Gladstone Commercial is a diversified REIT best known for its unique acquisition strategy in which it independently rates prospective tenants allowing them to safely take on unrated tenants that other companies are forced to pass up. Consequently, Gladstone has an enhanced pipeline of high cap-rate properties to choose from. As the Q2 2012 earnings reports come in, pay close attention to FFO changes resultant from its new properties as this will be a strong indicator of its future performance.
Considering its 8.5% dividend yield, it is rather surprising to see it underperform the market since the start of the year by 1,523 basis points. Speculatively, the reason its price is so low is because people view David Gladstone as somewhat of a loose cannon. While this may be true for his personal life, (I have no opinion either way) his business practices are very conservative and intelligent. With a price/est. FFO of 11.0 and a well-orchestrated triple net lease model, Gladstone is a champion of its sector in value and stability. I had recommended purchase of Gladstone back when it was at $16.95, but even at its current price, it remains an excellent buy.
Associated Estates Realty
The multi-family housing sector has seen a good deal of prosperity in recent times, and among all the well-performing stocks, only two remain cheap: Associated Estates Realty and Preferred Apartment Communities (NYSEMKT:APTS). I know very little about Preferred Apartment, so I will only be discussing Associated Estates.

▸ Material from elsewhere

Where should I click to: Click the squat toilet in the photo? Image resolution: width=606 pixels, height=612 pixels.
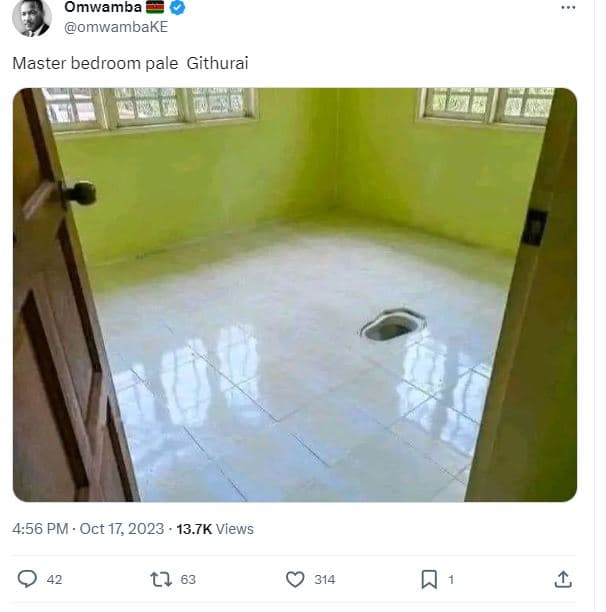392,325
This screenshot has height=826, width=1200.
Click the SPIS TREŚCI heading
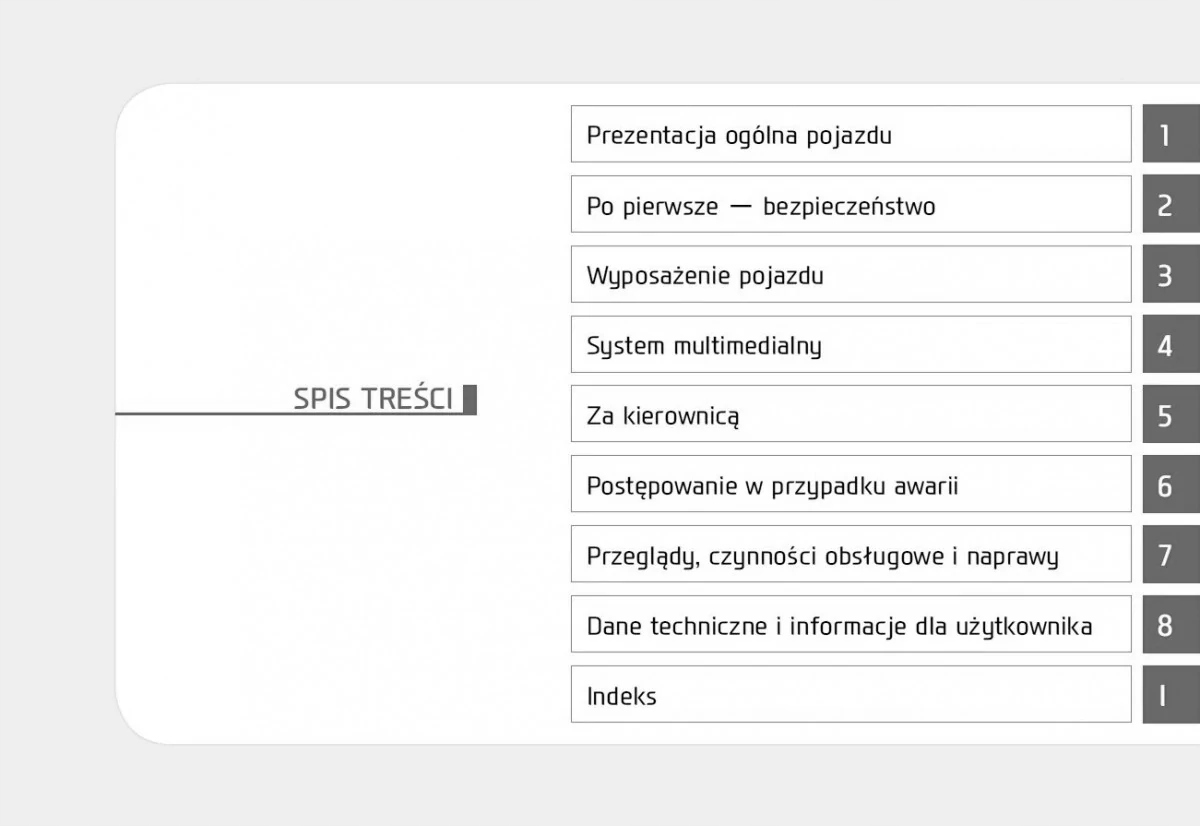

Associated Estates has multi-family properties throughout the U.S., but has been focusing its acquisitions in key areas such as Raleigh and Dallas, which have excellent projected growth. Financially, it looks strong with improved FFO and solid dividend coverage. A weighted average cost of fixed rate debt around 5.5% affords capture of a nice spread. Much of the discount in its market price is due to its recent stock offering, which was well below its normalized price. Shareholders at the time suffered from a dropped price and the resulting sentiments may be partially responsible for its continued discounting. In the end, if rational behavior prevails, we can catch nice capital gains as Associated Estates returns to its normalized price from performance over 2,200 basis points below market since the start of the year.
Agree Realty is a retail REIT whose tenants are primarily parent corporations as opposed to individual franchisees. Under most circumstances, this prevents loss of tenants due to a single franchisee failing, but in the case of Borders Books, the entire corporation went down so Agree Realty was left with many vacancies. By now, this is relatively old news, but the stellar response of Agree Realty in handling this mess has prompted Compass Point to issue a buy rating on Agree Realty and declare its target price at $28.00.
Since then, the company's market price has largely recovered to the point where much of the discount is gone. Based on Compass Point's target price, there is still room for capital appreciation, but personally I would wait for a dip in its price to use as an entry point.
In the recovery environment of the past few years, we could pick just about any stock and get nice returns, but as the market asymptotes with full valuation, it becomes increasingly important to discern the best values. In the mean time, we can benefit from stocks that have underperformed the market despite internal success.
Disclaimer: This article is for informational purposes only. It is not a recommendation to buy or sell any security and is strictly the opinion of the writer.